Angus wind farm objectors are gathering today in support of a protest over the proliferation of turbine applications across the country.
Members of the Angus Communities Windfarm Action Group (ACWAG) will be backing a number of local campaign groups in Perthshire and Fife, which have organised the walk from Perth’s South Inch to the Fair City’s concert hall where SNP leader Alex Salmond will be making his keynote speech to the SNP party conference.
A spokesperson said ACWAG had been keen to support the invitation from GASPS (Gask and Strathearn Protection Society) to lend their weight to the Perth protest.
ACWAG has brought together groups from across Angus objecting to wind turbines, and through their acwag.org.uk website has been posting information on more than 90 existing or applied for Angus wind power sites.

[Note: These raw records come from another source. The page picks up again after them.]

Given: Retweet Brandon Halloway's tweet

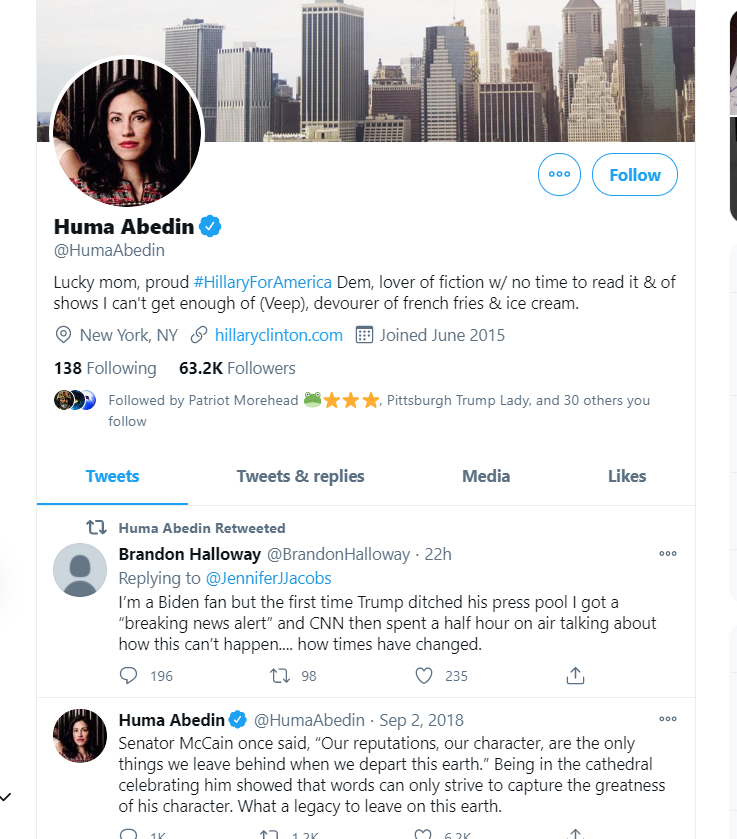Looking at the screenshot, I should click(280, 676).
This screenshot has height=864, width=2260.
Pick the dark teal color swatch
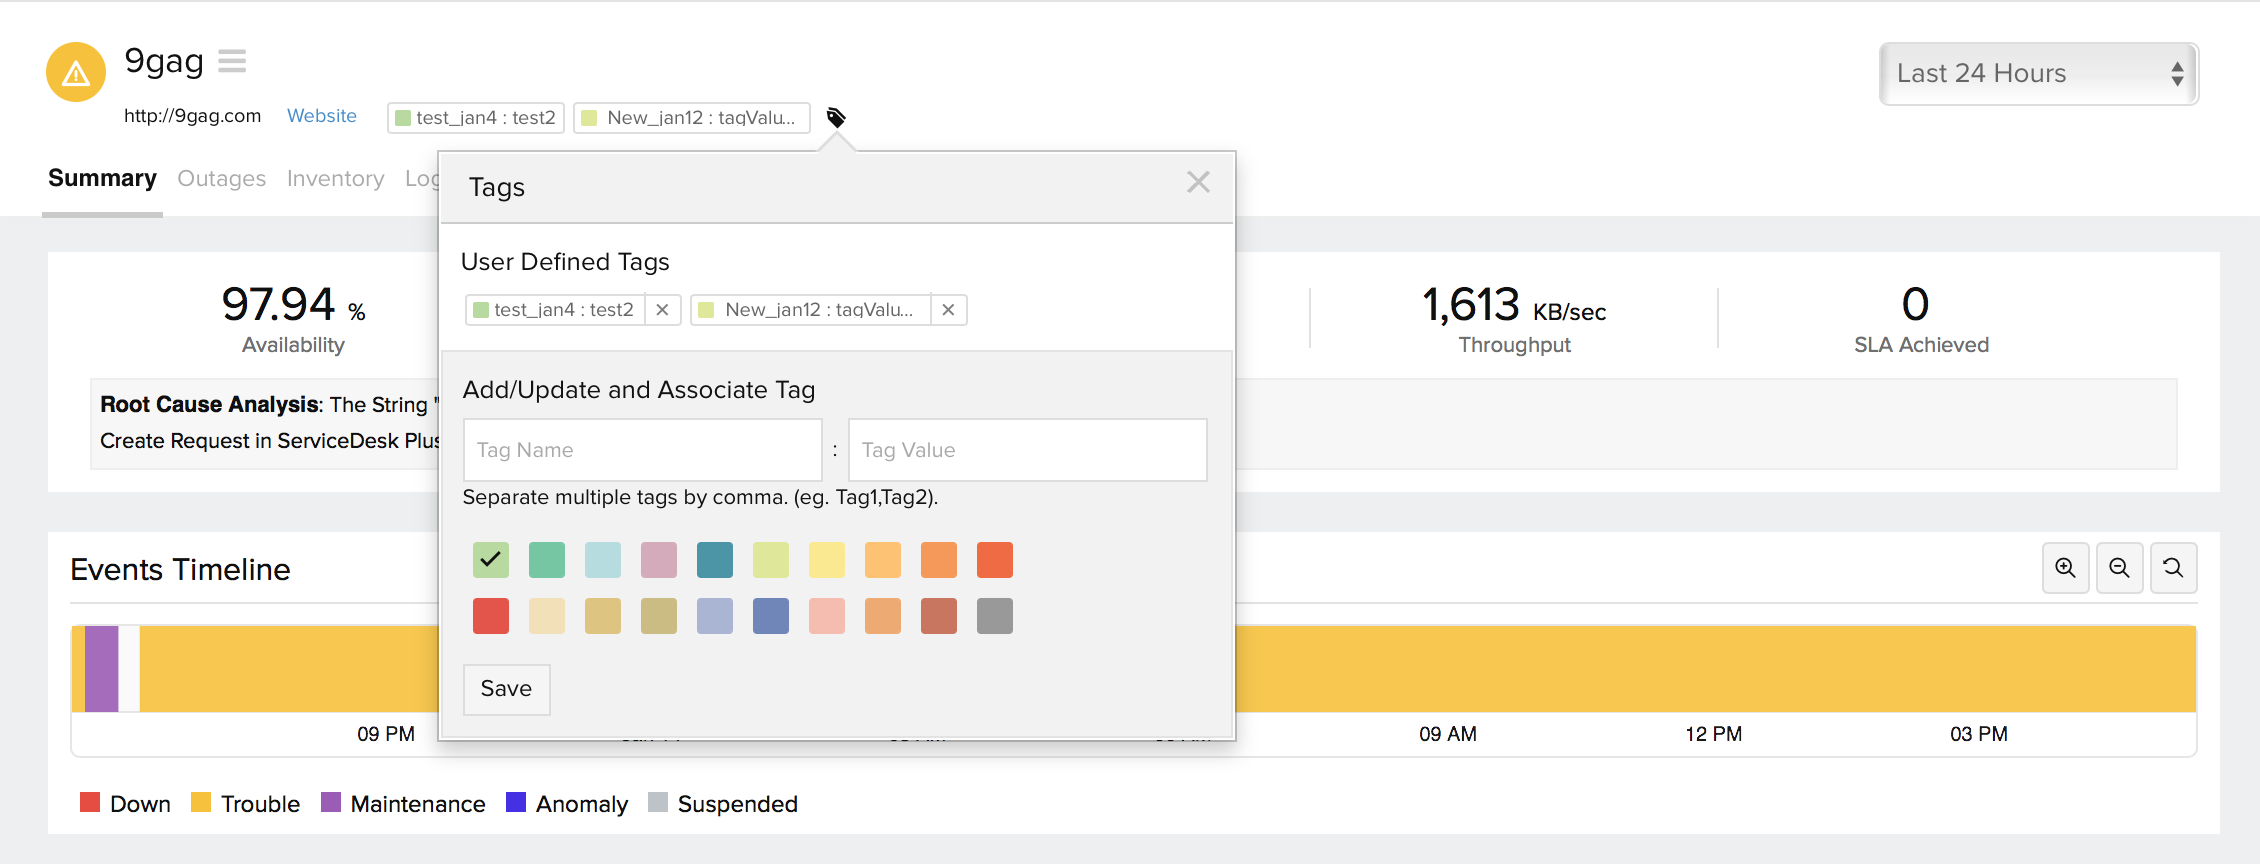point(715,560)
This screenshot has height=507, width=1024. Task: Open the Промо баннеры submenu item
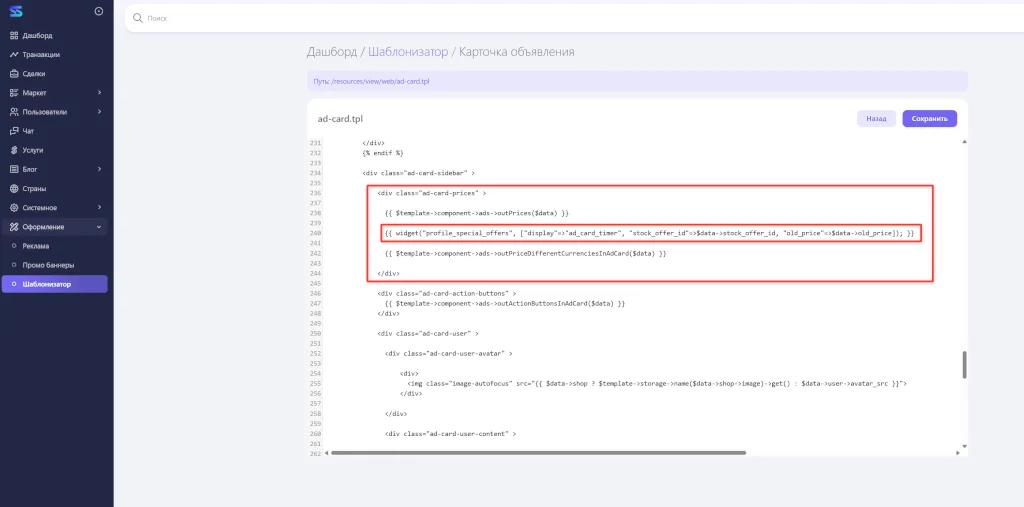point(48,265)
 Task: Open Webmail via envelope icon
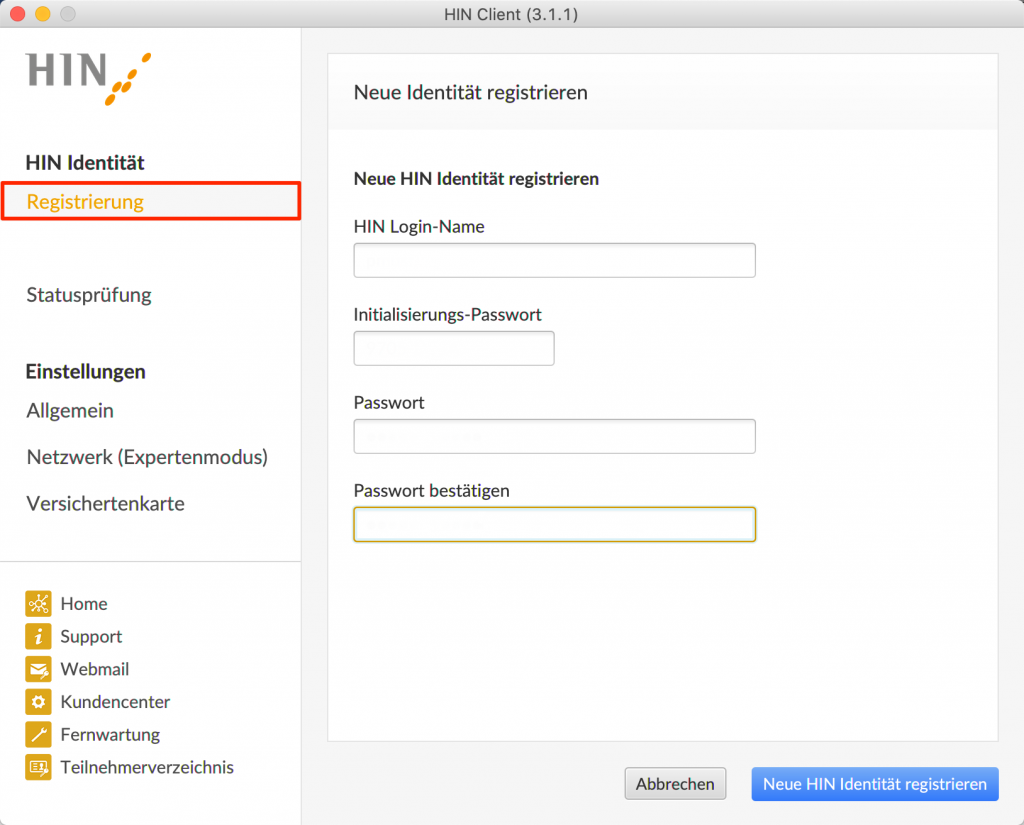point(38,669)
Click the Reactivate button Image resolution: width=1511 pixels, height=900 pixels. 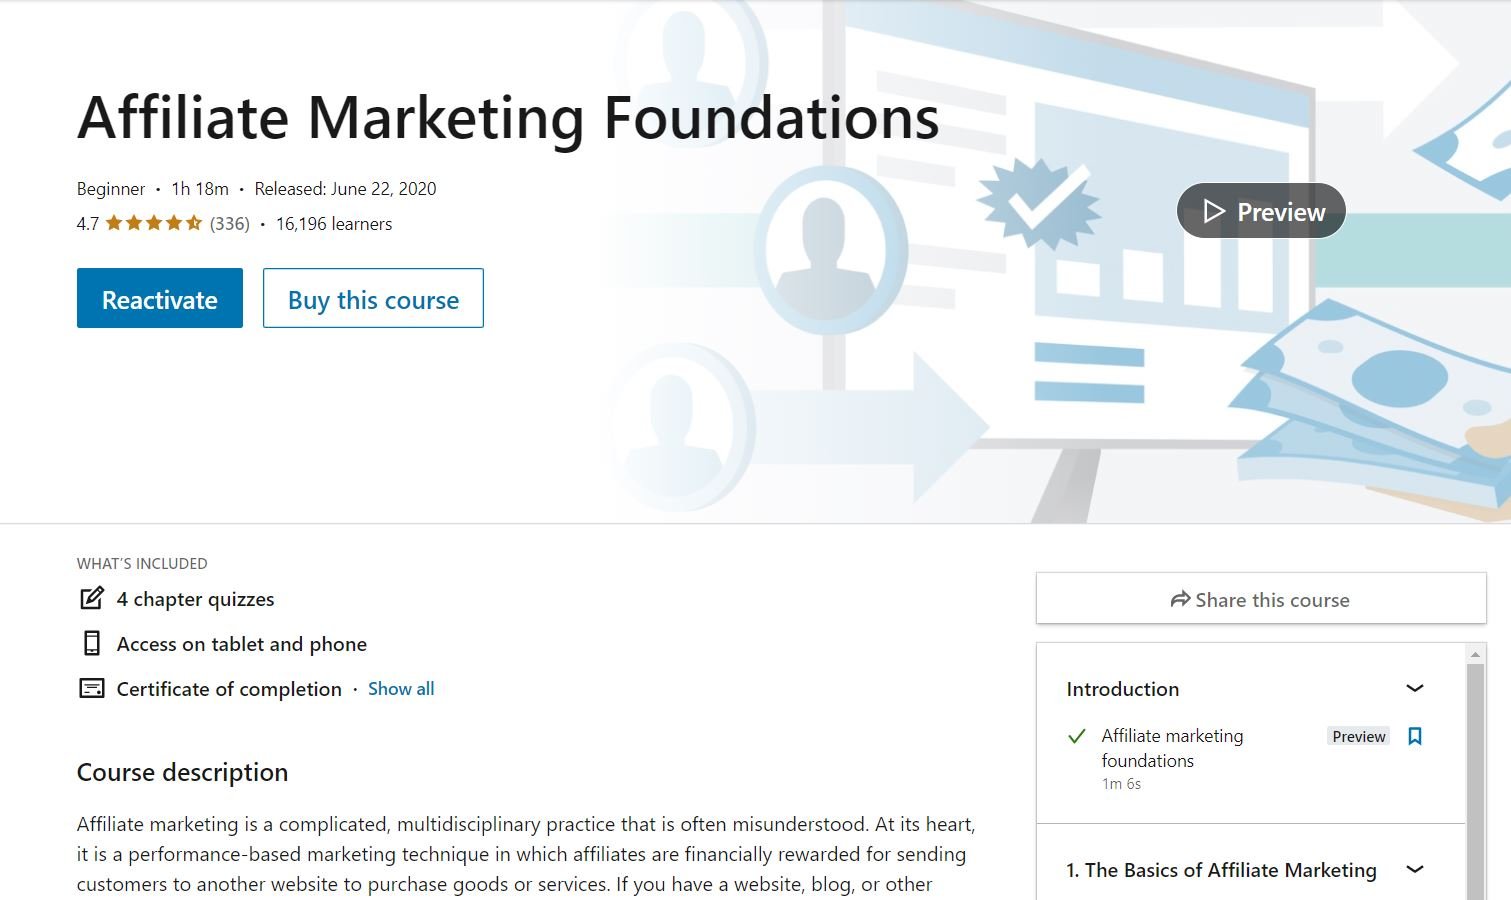[x=160, y=298]
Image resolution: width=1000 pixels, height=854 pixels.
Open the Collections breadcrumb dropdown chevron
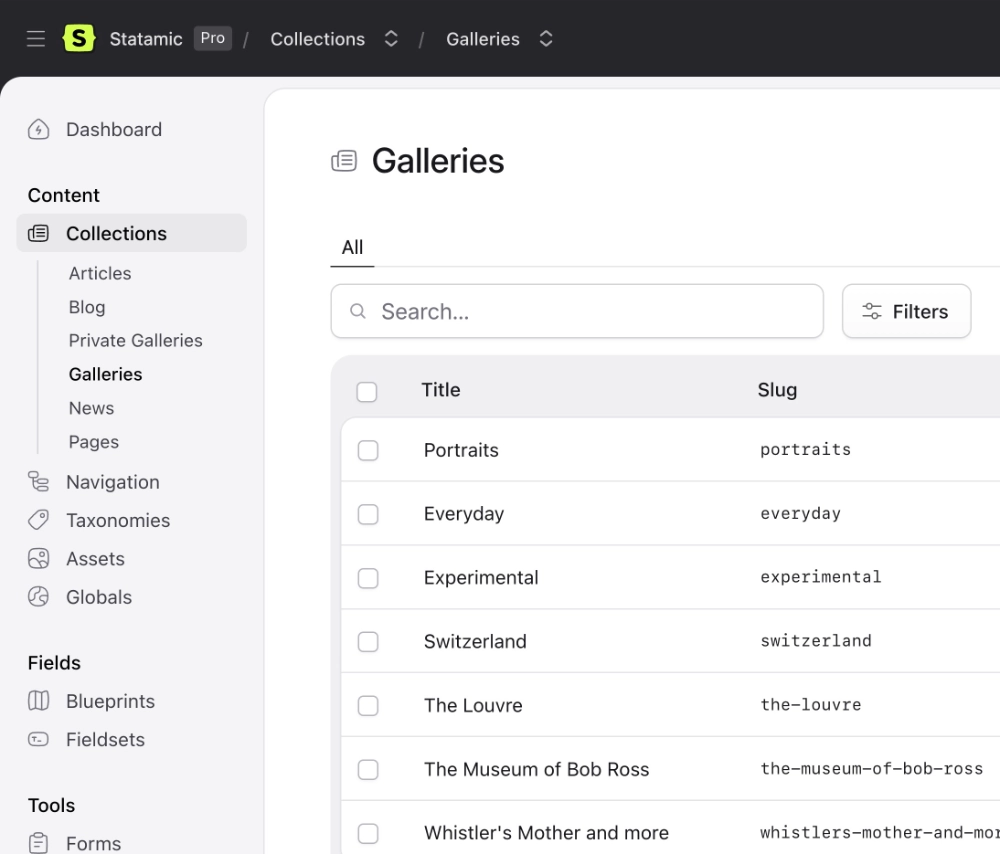(390, 39)
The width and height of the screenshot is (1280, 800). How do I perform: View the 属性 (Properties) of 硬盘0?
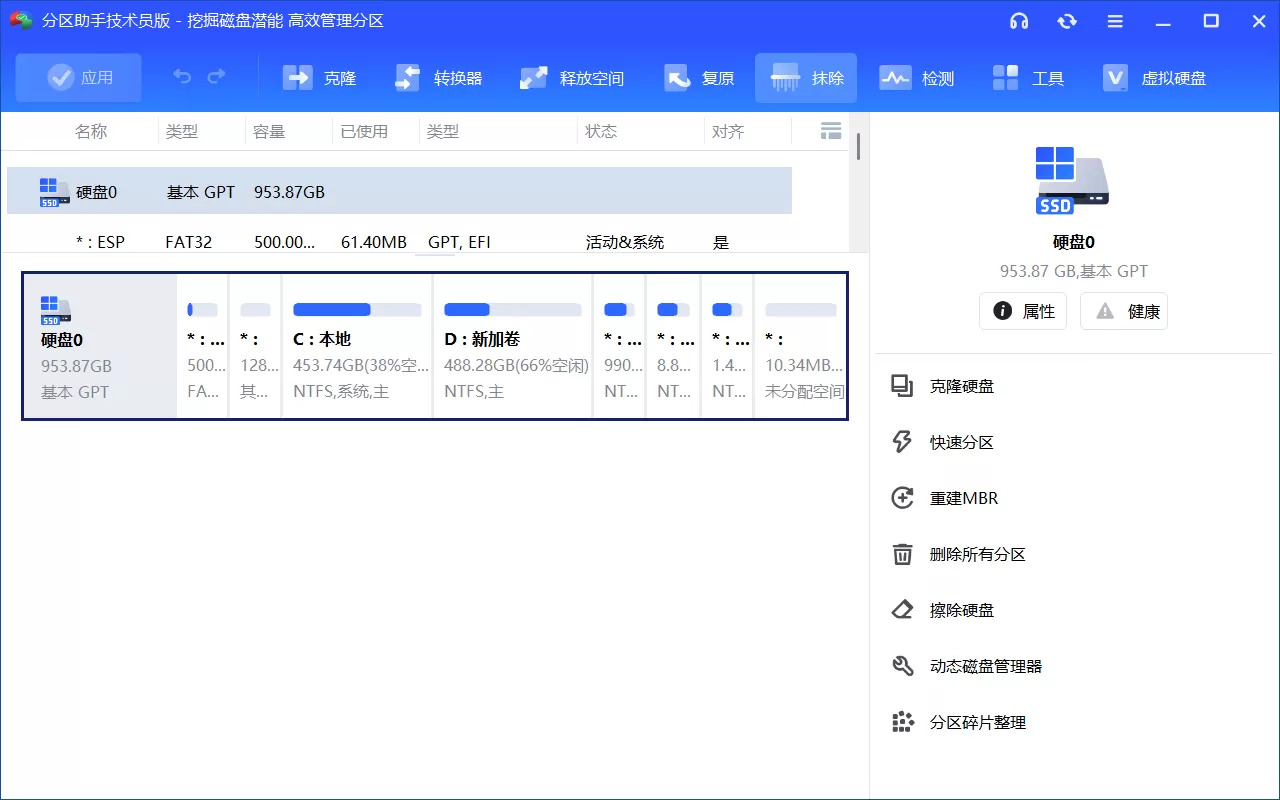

“These groups who are fighting against the increasing number of turbines in Tayside, like many groups across Scotland, have been campaigning against the destruction of our rural environment,” said the spokesperson.
“Their common demand is that the Scottish and UK governments review their wind energy policy, calling a halt to all future developments until a reliable, affordable energy policy is made.
ACWAG added: “If Angus folk have a concern about protecting the Angus landscape – our much loved hills and lowlands – and have grave concerns about increasing energy bills, this is the opportunity to meet with people from all over Scotland.
“There is no point just saying this should not be allowed to happen, we need to work together and make sure the message goes out loud and clear to our elected representatives – both local councillors and national governments.
“A reliable, affordable energy policy is vital to everyone’s future.
“The lucrative subsidies sourced from consumers’ energy bills paid to landowners and developers are unsustainable and unaffordable for households and businesses.
“The rising energy costs are impacting not only on the fuel poor, elderly and disabled, but all households, on local jobs and our vital tourism industry.
Today’s event follows the disclosure that few of Scotland’s local authorities have detailed knowledge of the full cost of processing windfarm applications.
In the past five years, however, Orkney has spent £500,000 working on applications.
Three Scots councils have asked for a windfarm moratorium, a call echoed last month by the Mountaineering Council of Scotland in an attempt to protect key upland areas, especially around Munros and Corbetts.